Rowdy Shock fans also value friends on field
Scores of Spokane Shock fans will descend on Las Vegas this weekend for the equivalent of arenafootball2’s Super Bowl.
But for one Shock fan, just being able to watch the game from his hospital bed could be thrilling enough. Henry Wozow, 68, is emerging from a coma of several weeks, and several players – who have formed relationships with him and his family – hope they can help boost his recovery with a win Saturday.
“They said, ‘We’re doing it for Henry,’ ” said Deron Nicholson, Wozow’s son-in-law, business partner and fellow Shock fanatic. “That’s pretty cool. … I’ve gone from being a fan to a friend to really like family.”

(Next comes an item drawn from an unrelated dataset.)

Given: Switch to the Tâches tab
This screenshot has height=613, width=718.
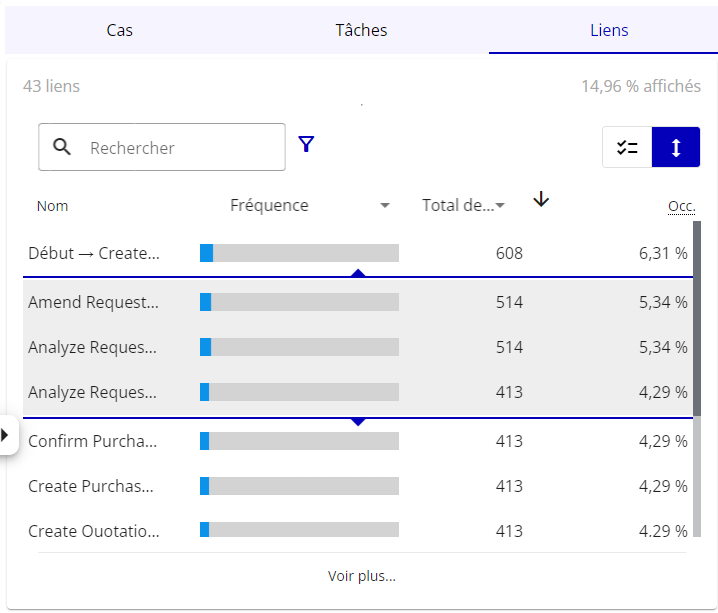Looking at the screenshot, I should [x=361, y=30].
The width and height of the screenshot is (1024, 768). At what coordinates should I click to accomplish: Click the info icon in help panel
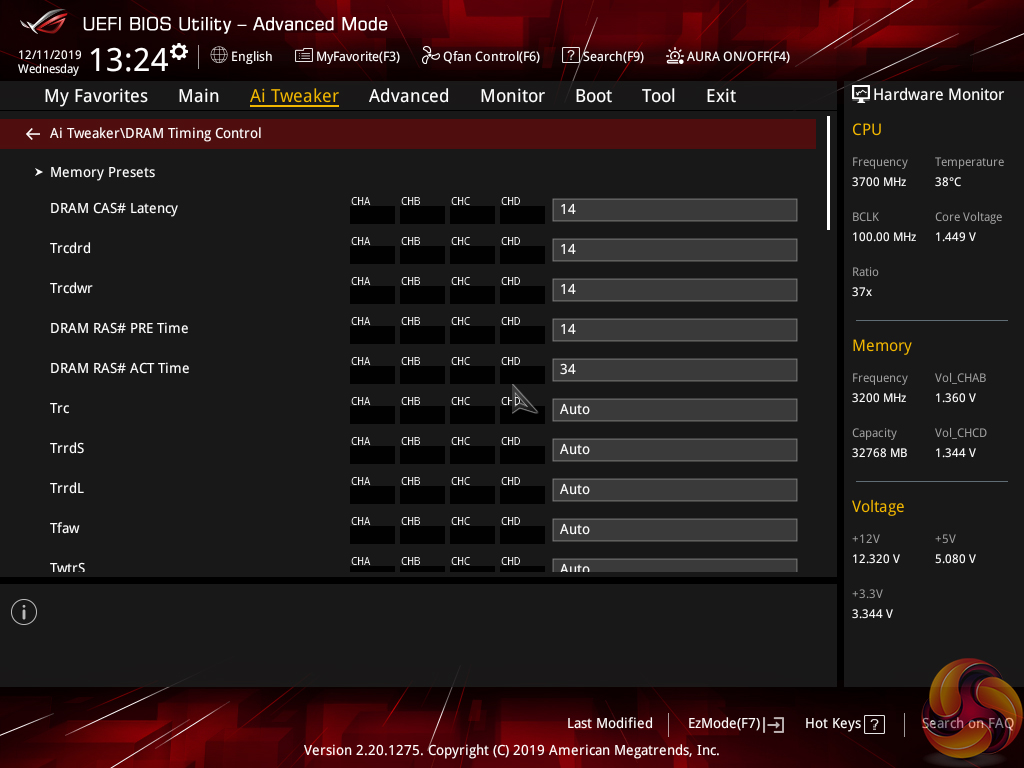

Nicholson’s flying to Vegas today for the game. He said Wozow will watch live video of the game online, with help from his grandson.
As the Shock prepare to play for the arenafootball2 championship, they’ll draw several hundred fans to Sin City in support – and those personal relationships are one big reason for that, fans say. The team’s home games are renowned for big, rowdy crowds, and supporters hope to make themselves known at Saturday’s game.
John Taylor, president of the team’s booster club, is loading up his family – his wife, Becky, and four kids – and making the 16 1/2-hour drive to Las Vegas. Taylor is a Spokane native who first came across arena football while attending college in San Francisco in the 1990s.
“The kids and I, we’re just super-excited,” said Taylor, whose SUV is a rolling Shock promotion. “If you came to our house, it’d be hard to pick out who the biggest fan is – even our 4-year-old.”
Taylor said he expects several hundred Spokane fans to make the trip. Nicholson estimated that he knew of 500 to 600 people going.
Nicholson and Wozow have been big Shock fans from the start. They’ve invited players to their lake cabin, and when quarterback Nick Davila’s little brother came to town, they “took care of him like he was one of their own,” Davila said. Nicholson attended Davila’s wedding.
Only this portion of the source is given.